2019-09-12T15:12:33+02:0010. September 2019|Allgemeines|

Wein, Saumagen und ein besonderes Flair, das macht Deidesheim nicht nur für zahlreiche Touristen sondern auch für die lokale Bevölkerung attraktiv. Mit Manfred Dörr (CDU) steht seit einigen Jahren ein Bürgermeister an der Spitze, der ein offenes Ohr für die Ideen der Wirtschaft vor Ort hat. Deshalb trafen sich Vertreter des BDS mit Manfred Dörr und diskutierten über Herausforderungen und gemeinsame Projekte.

Die Gemeinde Deidesheim ist Teil der gleichnamigen Verbandsgemeinde hat rund 3760 Einwohner. Wie für die meisten Gemeinden ist die Finanzierung auch für Deidesheim eine Herausforderung. Die freiwilligen Leistungen wie Tourismus- und Wirtschaftsförderung stehen immer auf dem Prüfstand wenn die Gemeinde Einsparungen vornehmen muss.

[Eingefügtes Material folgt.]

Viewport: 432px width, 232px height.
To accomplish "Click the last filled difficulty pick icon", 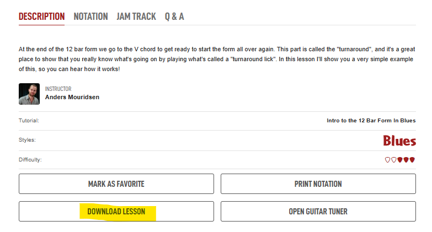I will [412, 160].
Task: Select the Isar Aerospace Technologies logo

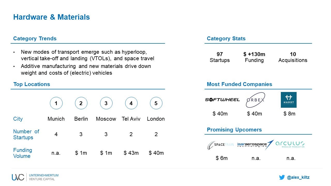Action: (x=255, y=145)
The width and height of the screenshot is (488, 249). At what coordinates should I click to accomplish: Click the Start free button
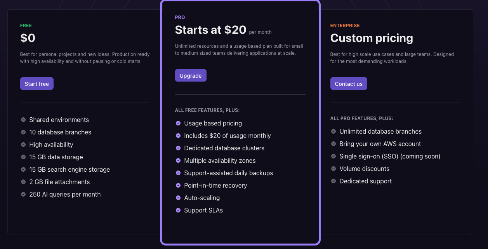pos(37,84)
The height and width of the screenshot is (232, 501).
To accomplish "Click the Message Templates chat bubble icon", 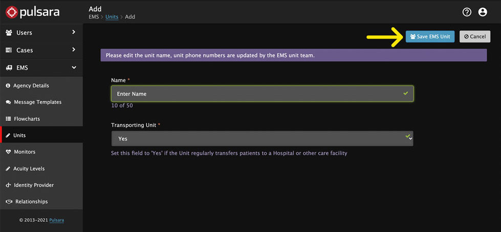I will (x=8, y=102).
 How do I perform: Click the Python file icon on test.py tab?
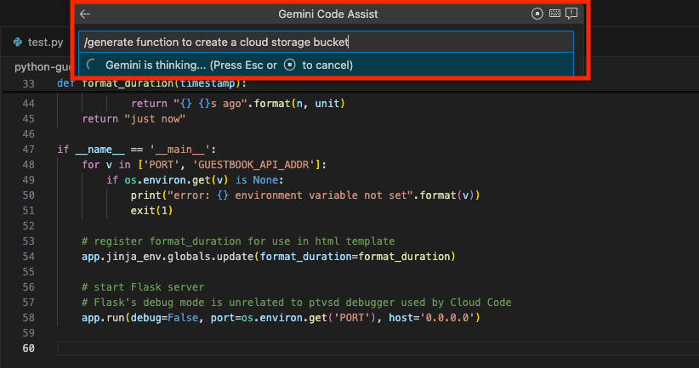(17, 42)
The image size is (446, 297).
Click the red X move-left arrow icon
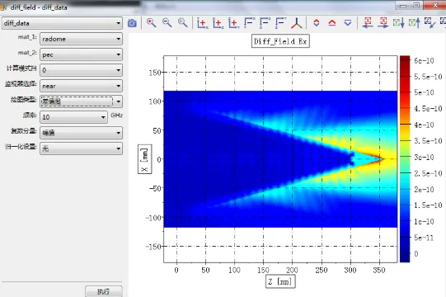point(368,23)
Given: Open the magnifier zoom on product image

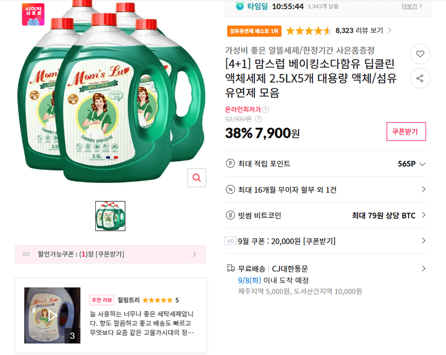Looking at the screenshot, I should (x=197, y=178).
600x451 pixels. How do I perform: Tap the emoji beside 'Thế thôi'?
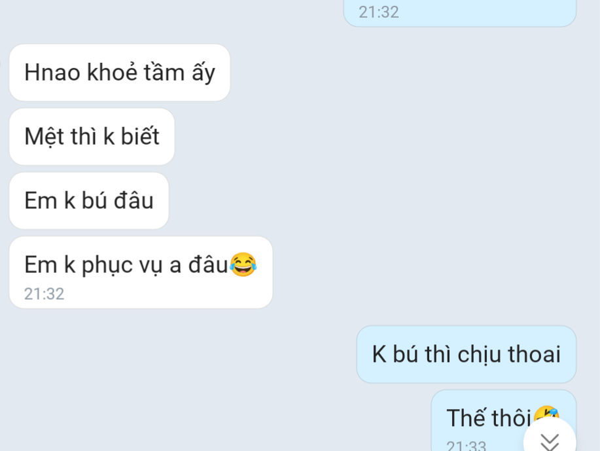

„Am Beispiel Deidesheim sieht man einmal mehr, das die Finanzausstattung der Gemeinden besser werden muss. Eine gute Infrastruktur und die gezielte Förderung von Projekten sorgt für ein Umfeld in dem sich die lokale Wirtschaft entwickeln kann“, sagt Tim Wiedemann, Geschäftsführer des BDS.
Für die Betriebe vor Ort sei der Fachkräftemangel gerade im Gastronomiebereich ein großes Problem, berichtet Dörr. Außerdem sei es seit der Auflösung des Gewerbevereins vor einigen Jahren eine Herausforderung die Interessen aller Unternehmen zu erfahren und entsprechend in die Planungen einbeziehen zu können. Manfred Dörr und die Vertreter des BDS vereinbarten ihre Zusammenarbeit zu verstärken und gemeinsame Veranstaltungen zu planen.